The agreement came at the end of drama-filled negotiations, after the association representing film studios and streaming platforms (AMPTP) presented what it called its last and final offer, a proposal accepted by the union just minutes before the set deadline. The contract is set to be submitted to union members for ratification this week. The AMPTP has called it “a new paradigm” that contains “the biggest contract-on-contract gains in the history of the union, including the largest increase in minimum wages in the last 40 years” as well as “a brand-new residual for streaming programs.“

According to SAG, the agreement contains benefits worth more than $1 billion and includes increased compensation, better pension and retirement benefits, as well as limits on the use of artificial intelligence – a particularly thorny issue. In the case of actors, this refers mainly to “synthetic characters” and the use of computers to assist or modify human performances, both in terms of appearance and voice. The practice is already rampant, as evidenced by the cases of actors who have found themselves starring in video games without their knowledge or have seen themselves “altered” in post-production without consent (a famous case in Hollywood is that of the “synthetic” tear added to Keanu Reeves’ face).

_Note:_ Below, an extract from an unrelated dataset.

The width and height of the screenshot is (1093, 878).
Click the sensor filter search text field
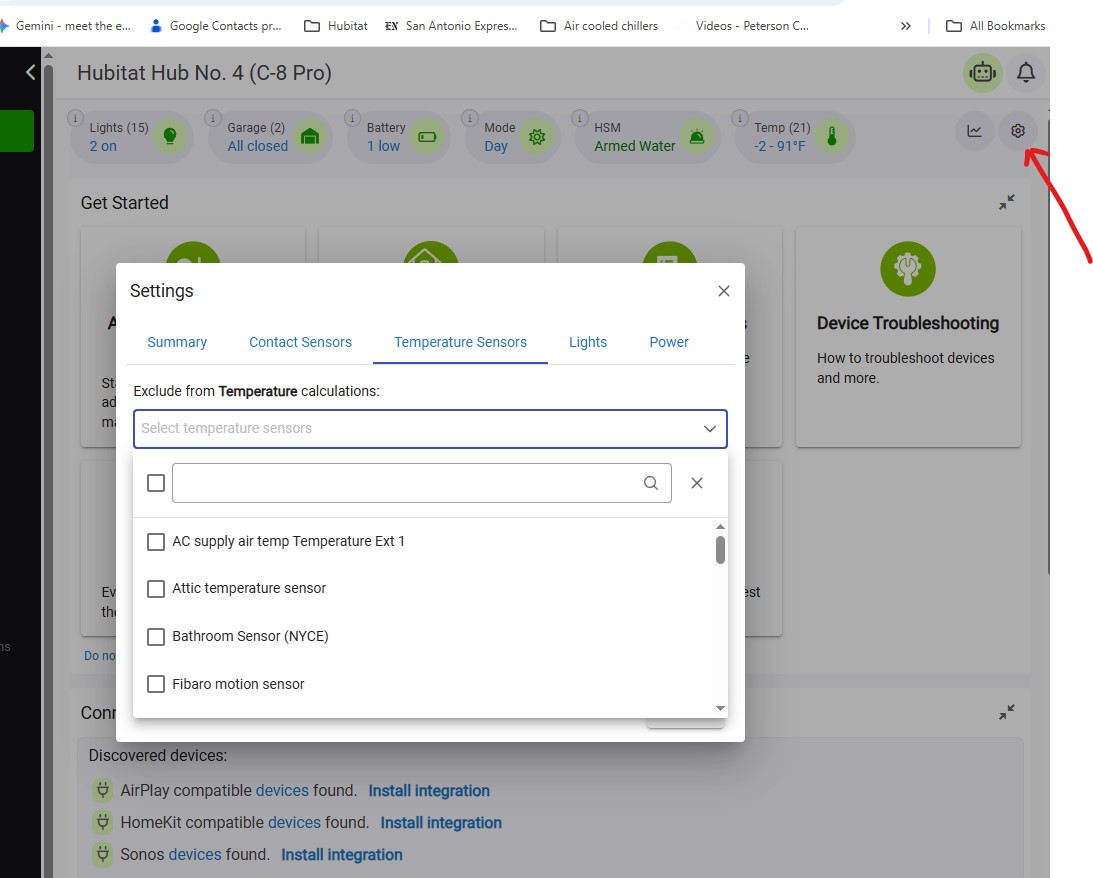click(407, 483)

The ways in which artificial intelligence and “generative systems” are used should now be regulated and subject to the consent of those involved. As Variety noted, the Hollywood disputes will have been the first to set the framework for the creative and copyright issues increasingly affecting the world of creative work.

In the last months, Fran Drescher, president of the union and an actress best known for her role in the sitcom The Nanny, has framed the labor dispute as an existential battle for quality of life for entertainment workers and for a “co-partnership” in creative production, instead of the industrial model that has produced enormous inequality in the entertainment sector (like everywhere else). According to a Los Angeles Times analysis, in the past five years Rupert Murdoch, head of FOX, has earned $174 million, Ted Sarandos (Netflix) $192 million, Bob Iger (Disney) $195 million and David Zaslav (Warner Bros/Discovery) $498 million. At the same time, the vast majority of creatives (with the exception of the few stars) are working in precarious and uncertain conditions, increasingly similar to the Silicon Valley gig economy.

The resolution of the strike will allow productions to resume soon and rescue next summer’s film release schedule. However, the strike might leave workers with a bitter taste. For instance, Mary McNamara’s commentary in the Los Angeles Times was particularly scathing, blaming studio executives for an avoidable six-month paralysis that cost California’s economy alone $6 billion and ended the careers of many workers in the field who had to find other ways to support themselves. According to McNamara, the strike has shown the real machinery behind the “magic” of filmmaking, revealing “that the ‘dream factory’ is, in fact, just a factory.”

In the background, a structural uncertainty remains. The streaming evolution that led to the “golden age of television” (599 series produced just in 2022) hardly seems sustainable. Over-competition among platforms for a finite number of subscribers will now likely lead to a contraction in production (also in order to offset the concessions to unions). Moreover, to cope with the increased costs, digital studios are already reintroducing advertising-based financing models (or premium subscriptions to avoid ads). In short, the offering will tend to look more like the old television and cable model than the endless on-demand options to which we have been accustomed. The inevitable consequence is that costs will increase for viewers.